From: [personal profile] hlagol


I'm with you on understanding (and sometimes having) the desire to have a show end while it's still good.

Also, I find that if I, as a viewer, choose to stop watching a show because I feel the quality has dropped, it's hard to do so while staying active in fandom, even just at the reading-fic level, since authors quite often jump off from points of canon, and those points might well be the newish ones responsible for a person jumping ship. It's a little complicated.

Anyway, I find the short-burst style of most BBC shows create a very different dynamic. There's less canon, and it's often quite spaced out, which makes me get to the "oh god cancel this while I still have some affection for it!" problem come a lot more slowly.

but, as with everything, YMMV
Edited Date: 2012-03-09 03:50 am (UTC)
nemonclature: Daria looking unamused (Default)

From: [personal profile] nemonclature


Hmm, I'd never thought about this before, but I think I agree with you. I have had that reaction, in fact with one show (The L-Word) I simply refuse to belive the last season ever existed. I guess it's similar to 'epilogue, what epilogue?' with HP fic. I certainly agree with your first point, we don't have some sort of duty to support the show-makers with our thoughts.
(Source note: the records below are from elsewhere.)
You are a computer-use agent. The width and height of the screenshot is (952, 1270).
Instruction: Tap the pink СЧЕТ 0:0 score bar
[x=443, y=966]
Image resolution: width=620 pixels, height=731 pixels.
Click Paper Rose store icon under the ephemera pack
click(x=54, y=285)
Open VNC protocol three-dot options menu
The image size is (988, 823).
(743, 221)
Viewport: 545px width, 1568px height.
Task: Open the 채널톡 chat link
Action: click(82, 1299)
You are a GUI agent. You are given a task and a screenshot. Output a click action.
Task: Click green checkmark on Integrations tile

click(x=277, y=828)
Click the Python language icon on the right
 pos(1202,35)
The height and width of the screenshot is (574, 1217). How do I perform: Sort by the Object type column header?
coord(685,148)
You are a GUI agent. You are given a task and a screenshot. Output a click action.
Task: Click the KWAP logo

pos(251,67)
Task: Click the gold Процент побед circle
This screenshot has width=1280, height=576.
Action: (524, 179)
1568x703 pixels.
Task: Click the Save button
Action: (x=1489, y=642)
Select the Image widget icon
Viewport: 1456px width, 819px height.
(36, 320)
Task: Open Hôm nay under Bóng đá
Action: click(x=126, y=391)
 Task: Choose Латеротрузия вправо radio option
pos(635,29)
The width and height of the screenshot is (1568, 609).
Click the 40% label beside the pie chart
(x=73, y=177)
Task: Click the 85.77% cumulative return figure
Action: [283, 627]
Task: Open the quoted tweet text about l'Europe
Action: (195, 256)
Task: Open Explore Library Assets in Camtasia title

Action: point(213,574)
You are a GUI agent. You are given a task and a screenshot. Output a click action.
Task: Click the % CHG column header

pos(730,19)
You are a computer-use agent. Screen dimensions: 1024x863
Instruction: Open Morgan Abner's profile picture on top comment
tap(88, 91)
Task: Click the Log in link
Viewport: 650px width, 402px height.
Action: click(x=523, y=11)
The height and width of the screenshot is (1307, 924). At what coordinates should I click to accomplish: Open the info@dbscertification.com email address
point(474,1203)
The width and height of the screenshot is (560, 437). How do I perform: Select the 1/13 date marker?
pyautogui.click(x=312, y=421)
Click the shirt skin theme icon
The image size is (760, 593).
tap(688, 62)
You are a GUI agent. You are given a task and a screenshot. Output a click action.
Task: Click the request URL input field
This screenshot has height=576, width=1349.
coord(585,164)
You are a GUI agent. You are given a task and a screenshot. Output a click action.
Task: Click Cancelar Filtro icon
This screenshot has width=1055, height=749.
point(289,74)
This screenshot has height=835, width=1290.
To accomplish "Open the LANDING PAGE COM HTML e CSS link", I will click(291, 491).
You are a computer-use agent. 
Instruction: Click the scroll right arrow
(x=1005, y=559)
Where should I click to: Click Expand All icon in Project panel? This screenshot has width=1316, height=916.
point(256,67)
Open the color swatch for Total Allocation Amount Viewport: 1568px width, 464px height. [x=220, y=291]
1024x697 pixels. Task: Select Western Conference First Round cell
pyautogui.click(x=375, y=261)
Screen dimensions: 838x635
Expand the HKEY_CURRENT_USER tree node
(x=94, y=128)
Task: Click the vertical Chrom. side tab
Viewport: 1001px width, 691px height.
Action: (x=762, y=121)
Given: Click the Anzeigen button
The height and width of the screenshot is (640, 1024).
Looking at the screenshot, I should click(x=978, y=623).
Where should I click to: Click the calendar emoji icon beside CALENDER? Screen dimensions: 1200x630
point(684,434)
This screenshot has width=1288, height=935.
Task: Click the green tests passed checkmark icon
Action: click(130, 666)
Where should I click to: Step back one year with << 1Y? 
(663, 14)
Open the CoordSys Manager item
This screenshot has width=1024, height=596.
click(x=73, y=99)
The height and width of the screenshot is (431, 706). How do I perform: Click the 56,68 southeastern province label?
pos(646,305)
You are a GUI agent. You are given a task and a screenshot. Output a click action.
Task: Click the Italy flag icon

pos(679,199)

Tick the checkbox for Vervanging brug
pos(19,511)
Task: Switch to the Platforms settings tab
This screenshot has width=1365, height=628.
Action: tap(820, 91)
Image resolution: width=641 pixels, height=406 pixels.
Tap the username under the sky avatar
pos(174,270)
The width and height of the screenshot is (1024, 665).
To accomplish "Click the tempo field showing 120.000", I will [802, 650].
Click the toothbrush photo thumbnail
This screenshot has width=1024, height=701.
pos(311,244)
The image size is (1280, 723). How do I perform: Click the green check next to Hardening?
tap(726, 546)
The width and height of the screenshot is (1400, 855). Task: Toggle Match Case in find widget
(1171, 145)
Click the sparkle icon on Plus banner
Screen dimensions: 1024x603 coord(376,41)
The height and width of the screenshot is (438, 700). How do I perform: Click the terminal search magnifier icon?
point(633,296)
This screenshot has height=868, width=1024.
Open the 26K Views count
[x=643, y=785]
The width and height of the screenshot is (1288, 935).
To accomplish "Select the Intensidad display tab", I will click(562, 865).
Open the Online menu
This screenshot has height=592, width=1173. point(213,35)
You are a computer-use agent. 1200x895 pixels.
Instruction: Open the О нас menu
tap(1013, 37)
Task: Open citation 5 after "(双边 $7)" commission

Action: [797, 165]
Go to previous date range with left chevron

However I don't know if I really would cancel a show. If I did have this hypothetical power, I mean. If I had a show that was on an absolute high and couldn't possibly get any better, would I pull the plug? Or would I let it keep going, fingers crossed and hoping against hope that they'd manage to sustain their present level of awesome? I don't think I'd have the strength of will to cancel it, I think I'd be too desperate for more. It's like you said, canon is a powerful thing, fic and fanon are great and wonderful, but the draw of more canon is too strong.
nemonclature: Daria looking unamused (Default)

From: [personal profile] nemonclature


Yes, having an endpoint definitely makes a difference, I guess also there's the fact that different people have different problems with canon, so unless it's clear (like HP), there's the problem of choosing where the desired endpoint would be.
yourlibrarian: RPFforWinchesters-sterni75 (SPN-RPFforWinchesters-sterni75)

From: [personal profile] yourlibrarian


I have to say I agree with you when it comes to the behind-the-scenes employment on shows. It's an uncertain business they're all in, and yet plenty of people walk away from ongoing shows, whether actors or behind-the-camera folk, because they think they'll have better opportunities elsewhere or simply because they're tired of the project. So the idea that fans should feel obligated to feel any particular way about it for their sakes seems silly.

What that train of thought leads me to wonder though, is whether or not the quality of a show's ending (or indeed, even the unexpectedness of it) affects the long-term income of the series. While most people on a show don't profit much, if at all, from a show's longevity, some do. One could argue that many in the cast of Firefly did just as well from the series being cancelled in the middle of its first season as if they had gone on for many seasons. No one can predict the future and it might be brighter just as much as it might be dimmer.
sothcweden: birds flying high at sunset/dawn (Default)

From: [personal profile] sothcweden


This is an interesting idea, and I think I'm of similar opinion. Many have wished that X-Files had ended earlier in a more decisive way, because they enjoyed the Vancouver seasons more as a whole than the later ones. However, there was a point in Season 5 of Supernatural when I was hoping it would be over at the end of that year, and now looking back from two years later, there have been some things in the last two seasons that we never would have seen which were pretty awesome.

It's hard to know where to draw that line, I'm guessing, since TV is a business first, and they'll keep things going as long as it's cost effective. However, I don't think that we're obligated as viewers to want shows to go on forever, no matter how much we love them, since that sounds too much like the comments I've seen about how people are obligated to help the economy by spending money. Once a show has reached a point that it's no longer enjoyable to someone, then keeping up with it can feel like spending time/money you don't really have to give. YMMV, of course.